Retinal detachment develops in 25,000 Americans annually and can result in blindness. The disease is often caused by holes or tears in the retina, the thin lining of light-sensitive nerve fibers and cells covering the inside wall of the eye. It usually requires emergency surgery.
Even though the current findings are the result of animal studies and not clinical trials on humans, the researchers say the results are so compelling that ophthalmologists everywhere may want to consider supplying oxygen to patients diagnosed with retinal detachment while they await surgery. Nearsightedness, glaucoma, diabetes, severe eye injury, and advancing age are all risk categories for retinal detachment.
In an accompanying editorial, Thomas M. Aaberg, Sr., M.D., of Emory University, characterizes this recommendation as "bold speculation," and challenges the authors to further their studies in a way that will allow direct assessment of oxygen's ability to reduce a significant long-term effect of retinal detachment, the proliferation of cells on the retinal surface.
Yet he concludes by saying "Nevertheless, these articles increase understanding of retinal repair after retinal detachment, demonstrating the great value of translational research by building a bridge between the basic scientist and the retinal surgeon."
"The bottom line is that oxygen therapy reduces the amount of damage to the photoreceptor cells of the retina," said Steven K. Fisher, Ph.D., director of the Neuroscience Research Institute at the University of California, Santa Barbara, and co-author of the articles. Photoreceptors, the light-sensitive cells of the retina, have the highest metabolic rate of the body, and have only one source of oxygen. Separated from that, they can die very quickly.

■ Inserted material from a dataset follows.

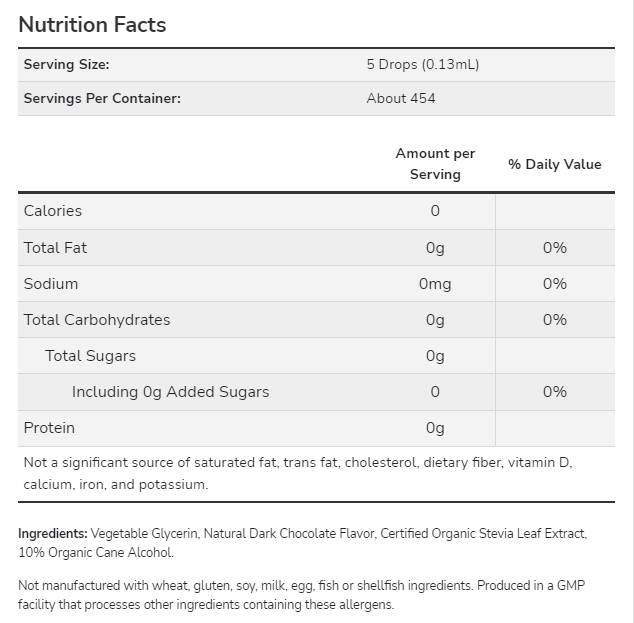Screen dimensions: 634x623
Task: Click the Total Sugars row label
Action: (x=90, y=356)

Fisher stressed that patients can use the common, everyday-use type of oxygen mask; the therapy need not be specialized.
"Patients diagnosed with retinal detachment should be provided with oxygen immediately," he said. This will protect the cells before the surgeon reattaches the retina.
Warnings of retinal detachment may include flashing lights, new floaters, or a gray curtain which moves across the eye.

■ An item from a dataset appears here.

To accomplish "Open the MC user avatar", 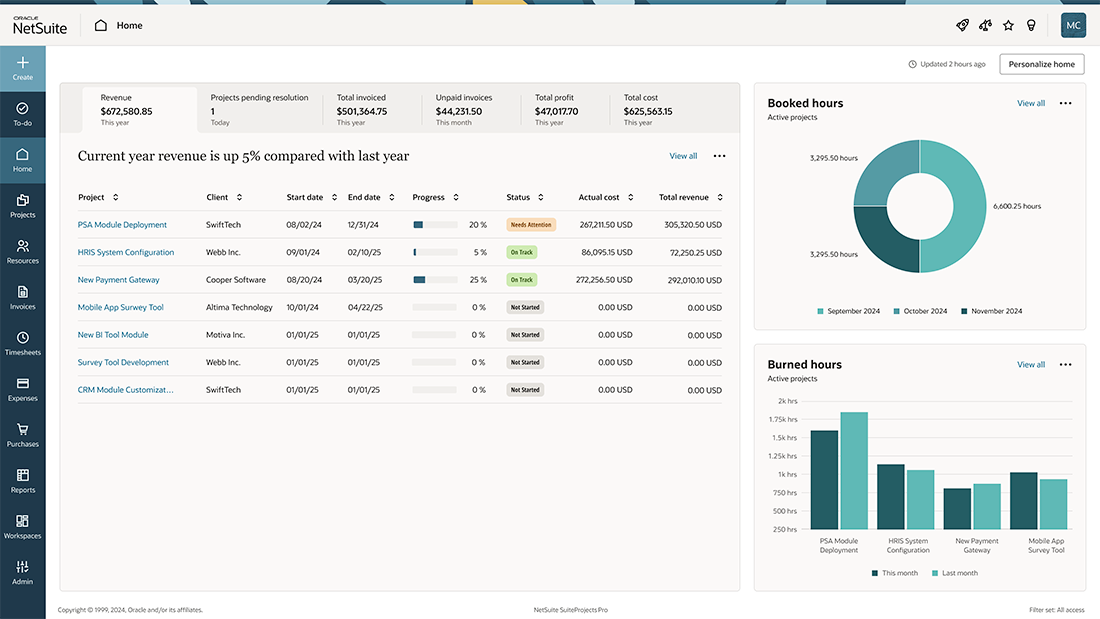I will tap(1072, 25).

During retinal detachment, the retina is separated from its only source of nutrients and oxygen, the choroid, a bed of capillaries that serves to transport them. With oxygen therapy, the retina is supplied with more of those life-sustaining molecules.
"Until now, no one had tested this simple hypothesis," said Fisher. "We thought that if we just provided more oxygen, we could decrease damage to the retina."

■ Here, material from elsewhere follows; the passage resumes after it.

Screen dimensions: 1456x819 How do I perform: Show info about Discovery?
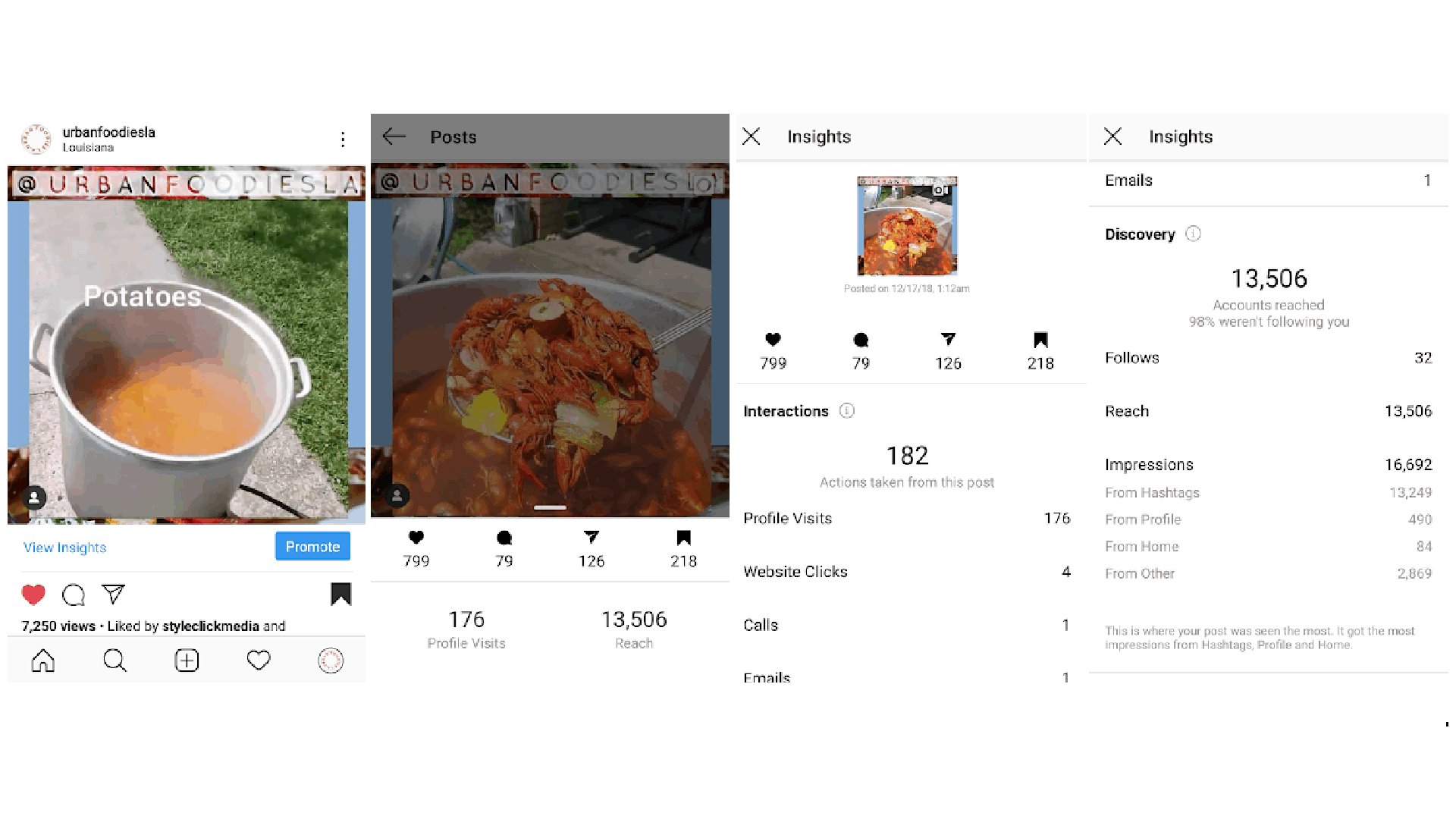[1193, 234]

The authors state: "The present experiments were designed to test whether supplementing the supply of one of the main energy sources of photoreceptors (oxygen) would enhance photoreceptor survival. Oxygen reaches the outer retina specifically and rapidly when inhaled levels are supplemented."
"Further, oxygen is readily available in most clinical settings and there is much expertise and experience in its administration in cardiac and respiratory disease," according to the article. "That availability and expertise could enable a ready deployment of oxygen to improve the outcome of re-attachment surgery, if the value of supplementation for photoreceptor survival could be established."
Geoffrey P. Lewis, Ph.D., NRI researcher and first author of the second paper, explained that a major complication of retinal detachment even after seemingly successful re-attachment is the development of a disease called proliferative vitreoretinopathy.
"The re-attached portion of the retina becomes a focus for scarring of cells called 'glial cells' which spread into the surrounding retina, including the retinal areas that were not previously detached and induces their detachment or prevents photoreceptor recovery," said Lewis.
The research described in the second paper shows that providing oxygen during detachment reduced all aspects of this type of cell abnormality induced by detachment.
The two articles represent a collaboration between the laboratories of Jonathan Stone, D.Sc., at the NSW Retinal Dystrophy Research Center, Department of Anatomy and Histology, University of Sydney, and Steven Fisher, Ph.D., at the Neuroscience Research Institute of the Department of Molecular, Cellular and Developmental Biology, University of California, Santa Barbara.
They are entitled: "Limiting Photoreceptor Death and Deconstruction During Retinal Detachment: The Value of Oxygen Supplementation," and "Limiting the Proliferation and Reactivity of Retinal Muller Cells During Detachment: The Value of Oxygen Supplementation."
The work reported in these papers was supported by the Australian Retinitis Pigmentosa Association, the National Health and Medical Research Council (Australia), the Medical Foundation of the University of Sydney, the National Eye Institute and the Santa Barbara Cottage Hospital.